_TRABALHO A FAZER_
Transcreva palavra por palavra o trecho da crônica sobre a riqueza que vai de "Tudo isso é" até "o Ali Khan.", incluindo estas últimas palavras.

Outro dia, em artigo de jornal, andei comentando esse assunto de riqueza, mas nem por isso me consegui libertar dele; ficou-me na cabeça e torno a debulhá-lo aqui, com vocês. Foi problema que sempre me interessou, esse de ser rico. Ser rico – quer dizer, ter em mãos possibilidades de poder e privilégios que o dinheiro dá – é o sonho universal das criaturas. Todo mundo precisa, quer dinheiro, o pobre para enganar a miséria, o rico para ficar riquíssimo, o pecador para satisfazer seus desejos, o santo para as suas caridades. E isso não é para admirar, pois o dinheiro representa realmente o denominador comum de tudo que tem valor material nesta vida, inclusive coisas de caráter subjetivo, como o poder, o prestígio, o renome etc. Diz-que até o amor.
Tudo isso é o dinheiro. E contudo não há coisa mais limitada do que o dinheiro, a riqueza. Pois que ele só nos vale até certo ponto, ou seja, até se chocar com os limites dessa coisa intransportável que se chama natureza humana.
Você, por exemplo, que tem o seu contadíssimo orçamento mensal, para você dinheiro é um sonho, representa mundos impossíveis – conforto, luxo, viagens, prazeres – o ilimitado. Querer uma coisa e simplesmente assinar um cheque para obter. Um jardim, um apartamento de luxo, um grande automóvel, ou mesmo o seu avião particular. Boates, teatros, Nova York, Paris! A roda da grã-finagem internacional que também se chama o “café-soçaite” ou os “idle-rich”, os ricos ociosos. Jogar bridge com a Duquesa de Windson, dançar com o Ali Khan.
E entretanto – e aí é que bate o ponto – é bom notar que isso tem um limite bastante rígido. Fora uma conta de prazeres e conquistas sociais, no fundo mais subjetivas do que objetivas, além não se pode ir. A riqueza, sendo capaz de nos proporcionar apenas o que está à venda, não nos pode dar nada de genuíno, de autêntico, de natural. Se você perde a perna num acidente, o dinheiro lhe dará a melhor perna artificial do mundo – mas artificial. Tanto no milionário como no pobrezinho com perna de pau, o coto mutilado é o mesmo, porque a natureza não se vende. E assim, quem compra cabelos supostos não pode esperar razoavelmente senão uns postiços, como já o dizia José de Alencar. E quem fura um olho, possua embora o dinheiro do Rockfeller, terá que se arranjar com um olho de vidro, como qualquer de nós.

_Listagem de dados_

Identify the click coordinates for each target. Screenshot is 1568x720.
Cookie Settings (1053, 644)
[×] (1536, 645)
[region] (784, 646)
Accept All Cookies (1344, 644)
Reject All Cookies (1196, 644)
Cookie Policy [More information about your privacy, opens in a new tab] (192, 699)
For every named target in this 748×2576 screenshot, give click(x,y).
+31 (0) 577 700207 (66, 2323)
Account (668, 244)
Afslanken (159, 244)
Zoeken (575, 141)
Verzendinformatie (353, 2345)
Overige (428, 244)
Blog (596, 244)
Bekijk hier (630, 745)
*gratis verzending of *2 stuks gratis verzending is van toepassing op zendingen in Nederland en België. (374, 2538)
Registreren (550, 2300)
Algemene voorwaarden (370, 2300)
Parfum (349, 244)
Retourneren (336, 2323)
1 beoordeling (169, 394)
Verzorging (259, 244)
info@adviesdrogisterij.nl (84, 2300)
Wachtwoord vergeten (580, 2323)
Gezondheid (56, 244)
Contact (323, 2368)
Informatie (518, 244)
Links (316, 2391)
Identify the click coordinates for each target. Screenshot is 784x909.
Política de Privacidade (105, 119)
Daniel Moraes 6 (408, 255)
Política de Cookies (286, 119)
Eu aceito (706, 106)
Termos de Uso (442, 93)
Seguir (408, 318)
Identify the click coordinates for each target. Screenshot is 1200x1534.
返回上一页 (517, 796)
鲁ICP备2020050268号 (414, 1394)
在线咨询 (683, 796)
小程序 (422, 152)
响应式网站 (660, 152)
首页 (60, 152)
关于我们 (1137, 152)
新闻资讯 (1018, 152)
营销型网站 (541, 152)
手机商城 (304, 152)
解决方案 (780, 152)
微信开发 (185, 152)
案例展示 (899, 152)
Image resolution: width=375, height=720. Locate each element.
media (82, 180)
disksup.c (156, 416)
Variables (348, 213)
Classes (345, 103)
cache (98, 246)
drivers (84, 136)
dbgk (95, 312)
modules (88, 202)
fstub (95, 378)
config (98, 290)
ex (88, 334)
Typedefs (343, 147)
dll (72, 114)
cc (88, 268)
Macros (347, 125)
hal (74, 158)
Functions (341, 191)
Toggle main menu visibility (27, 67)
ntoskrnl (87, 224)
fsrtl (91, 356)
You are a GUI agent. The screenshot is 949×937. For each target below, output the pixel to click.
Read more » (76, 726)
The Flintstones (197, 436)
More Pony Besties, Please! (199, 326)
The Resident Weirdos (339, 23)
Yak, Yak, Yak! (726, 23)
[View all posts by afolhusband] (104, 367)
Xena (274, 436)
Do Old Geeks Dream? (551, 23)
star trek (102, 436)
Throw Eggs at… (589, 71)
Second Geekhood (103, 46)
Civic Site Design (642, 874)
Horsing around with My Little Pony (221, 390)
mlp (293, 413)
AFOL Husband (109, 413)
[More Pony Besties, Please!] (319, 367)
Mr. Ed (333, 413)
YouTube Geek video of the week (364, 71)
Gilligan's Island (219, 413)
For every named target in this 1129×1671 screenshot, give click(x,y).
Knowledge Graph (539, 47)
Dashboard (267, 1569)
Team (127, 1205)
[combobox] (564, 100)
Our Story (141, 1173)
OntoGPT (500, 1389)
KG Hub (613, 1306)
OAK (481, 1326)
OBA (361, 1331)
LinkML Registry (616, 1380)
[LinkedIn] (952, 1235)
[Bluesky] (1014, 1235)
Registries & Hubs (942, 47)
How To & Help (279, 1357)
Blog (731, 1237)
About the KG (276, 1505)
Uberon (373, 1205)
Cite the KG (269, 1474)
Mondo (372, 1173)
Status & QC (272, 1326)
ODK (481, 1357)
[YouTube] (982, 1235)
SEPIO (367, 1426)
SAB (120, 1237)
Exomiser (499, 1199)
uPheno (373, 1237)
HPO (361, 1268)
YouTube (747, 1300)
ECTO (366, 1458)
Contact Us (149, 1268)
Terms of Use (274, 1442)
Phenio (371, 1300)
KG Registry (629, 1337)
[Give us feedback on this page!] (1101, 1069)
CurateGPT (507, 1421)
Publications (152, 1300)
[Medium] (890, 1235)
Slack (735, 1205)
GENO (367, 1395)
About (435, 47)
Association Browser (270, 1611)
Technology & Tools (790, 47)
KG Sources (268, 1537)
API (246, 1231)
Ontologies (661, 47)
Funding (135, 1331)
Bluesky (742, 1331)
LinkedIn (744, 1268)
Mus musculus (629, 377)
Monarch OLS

_PROBLEMA RESOLVIDO_
Tudo isso é o dinheiro. E contudo não há coisa mais limitada do que o dinheiro, a riqueza. Pois que ele só nos vale até certo ponto, ou seja, até se chocar com os limites dessa coisa intransportável que se chama natureza humana.
Você, por exemplo, que tem o seu contadíssimo orçamento mensal, para você dinheiro é um sonho, representa mundos impossíveis – conforto, luxo, viagens, prazeres – o ilimitado. Querer uma coisa e simplesmente assinar um cheque para obter. Um jardim, um apartamento de luxo, um grande automóvel, ou mesmo o seu avião particular. Boates, teatros, Nova York, Paris! A roda da grã-finagem internacional que também se chama o “café-soçaite” ou os “idle-rich”, os ricos ociosos. Jogar bridge com a Duquesa de Windson, dançar com o Ali Khan.